[Extracted entries — start]
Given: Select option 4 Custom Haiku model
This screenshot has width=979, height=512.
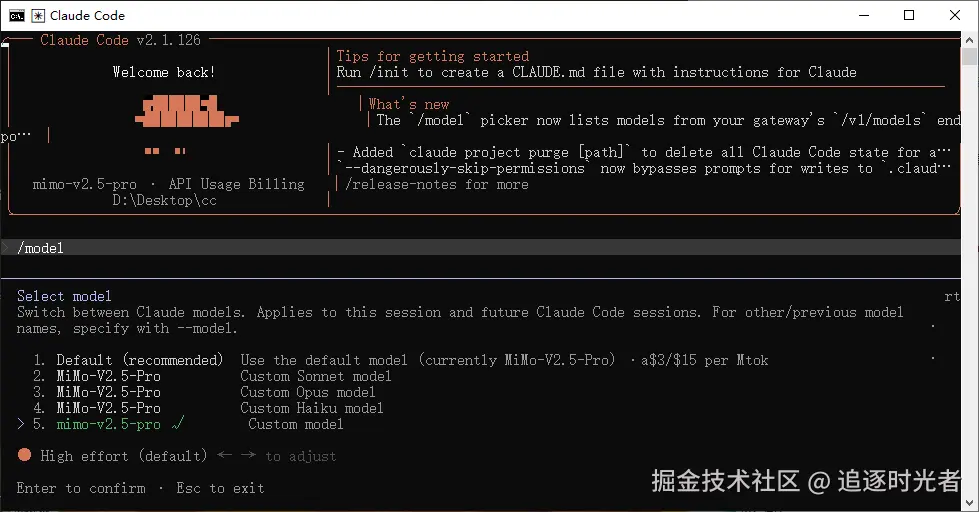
[Extracted entries — finish]
[Extracted entries — start]
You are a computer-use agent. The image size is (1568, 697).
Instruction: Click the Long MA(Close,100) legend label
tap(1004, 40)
[Extracted entries — finish]
Give back, exactly as written, the stretch from the line with "Given: Select option 4 Custom Haiku model" through the line with "This screenshot has width=979, height=512.", and no other lines from the records above.

Given: Select option 4 Custom Haiku model
This screenshot has width=979, height=512.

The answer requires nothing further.